*Goal of the exercise*
Match on the string "tree" in the entries below and return every matching line.

*Information*

..........

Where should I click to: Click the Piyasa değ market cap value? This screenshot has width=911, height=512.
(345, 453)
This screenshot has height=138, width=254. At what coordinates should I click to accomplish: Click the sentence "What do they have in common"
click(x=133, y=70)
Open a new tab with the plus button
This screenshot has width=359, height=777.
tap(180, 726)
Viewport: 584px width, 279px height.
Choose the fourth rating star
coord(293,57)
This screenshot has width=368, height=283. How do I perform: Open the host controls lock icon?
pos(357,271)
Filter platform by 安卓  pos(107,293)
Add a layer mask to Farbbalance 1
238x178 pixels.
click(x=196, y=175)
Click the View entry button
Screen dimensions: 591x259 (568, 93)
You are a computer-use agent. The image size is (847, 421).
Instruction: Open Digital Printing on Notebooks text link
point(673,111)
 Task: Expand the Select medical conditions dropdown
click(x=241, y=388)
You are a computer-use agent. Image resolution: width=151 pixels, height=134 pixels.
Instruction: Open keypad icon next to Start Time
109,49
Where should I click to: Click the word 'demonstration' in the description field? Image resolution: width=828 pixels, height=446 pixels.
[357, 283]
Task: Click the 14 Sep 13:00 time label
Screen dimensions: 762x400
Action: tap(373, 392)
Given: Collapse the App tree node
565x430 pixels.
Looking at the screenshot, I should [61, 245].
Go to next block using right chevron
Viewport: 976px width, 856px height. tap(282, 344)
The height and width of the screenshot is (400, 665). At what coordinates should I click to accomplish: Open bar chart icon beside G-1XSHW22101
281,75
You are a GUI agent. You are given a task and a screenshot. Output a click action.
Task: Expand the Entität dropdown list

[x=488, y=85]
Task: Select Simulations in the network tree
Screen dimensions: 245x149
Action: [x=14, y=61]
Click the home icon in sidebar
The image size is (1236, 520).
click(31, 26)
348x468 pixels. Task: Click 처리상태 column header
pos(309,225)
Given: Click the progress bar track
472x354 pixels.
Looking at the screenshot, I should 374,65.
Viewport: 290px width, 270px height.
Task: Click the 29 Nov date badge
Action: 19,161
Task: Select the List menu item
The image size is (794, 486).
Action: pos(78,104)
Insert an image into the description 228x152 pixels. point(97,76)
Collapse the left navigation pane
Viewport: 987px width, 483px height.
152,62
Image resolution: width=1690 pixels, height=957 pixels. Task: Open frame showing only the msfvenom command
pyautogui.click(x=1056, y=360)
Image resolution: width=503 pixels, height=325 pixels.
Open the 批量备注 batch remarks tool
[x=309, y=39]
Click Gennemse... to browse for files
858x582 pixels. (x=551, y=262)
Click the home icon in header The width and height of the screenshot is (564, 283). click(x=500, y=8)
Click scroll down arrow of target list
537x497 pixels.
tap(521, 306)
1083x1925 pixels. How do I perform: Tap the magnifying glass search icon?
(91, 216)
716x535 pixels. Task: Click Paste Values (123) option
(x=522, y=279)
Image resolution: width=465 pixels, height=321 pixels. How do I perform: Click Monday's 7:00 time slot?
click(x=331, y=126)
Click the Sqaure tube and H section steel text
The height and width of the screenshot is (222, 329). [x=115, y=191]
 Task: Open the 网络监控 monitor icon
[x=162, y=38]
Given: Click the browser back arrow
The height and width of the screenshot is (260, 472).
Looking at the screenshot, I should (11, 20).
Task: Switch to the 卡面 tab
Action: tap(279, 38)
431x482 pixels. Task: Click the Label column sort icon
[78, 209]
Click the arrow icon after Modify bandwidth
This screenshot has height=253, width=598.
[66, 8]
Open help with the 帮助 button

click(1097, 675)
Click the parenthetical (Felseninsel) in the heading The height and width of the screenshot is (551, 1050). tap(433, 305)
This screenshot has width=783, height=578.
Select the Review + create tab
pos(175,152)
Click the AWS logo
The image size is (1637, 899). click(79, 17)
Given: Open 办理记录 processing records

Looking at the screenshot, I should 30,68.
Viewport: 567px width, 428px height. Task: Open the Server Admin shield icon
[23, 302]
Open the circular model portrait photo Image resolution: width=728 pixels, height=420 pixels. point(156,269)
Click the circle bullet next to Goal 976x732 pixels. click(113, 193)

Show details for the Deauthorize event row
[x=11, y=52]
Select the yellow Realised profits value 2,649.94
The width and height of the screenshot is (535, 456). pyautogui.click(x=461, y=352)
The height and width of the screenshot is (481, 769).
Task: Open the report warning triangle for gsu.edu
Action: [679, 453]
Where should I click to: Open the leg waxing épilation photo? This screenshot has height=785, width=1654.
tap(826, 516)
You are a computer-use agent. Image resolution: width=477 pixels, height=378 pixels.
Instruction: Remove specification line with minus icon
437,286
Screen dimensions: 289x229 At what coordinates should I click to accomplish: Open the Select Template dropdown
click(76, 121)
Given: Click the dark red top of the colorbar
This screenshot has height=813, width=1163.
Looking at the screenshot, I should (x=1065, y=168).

..........

*Result below*
Given: Collapse the App tree node
Task: Select Simulations in the network tree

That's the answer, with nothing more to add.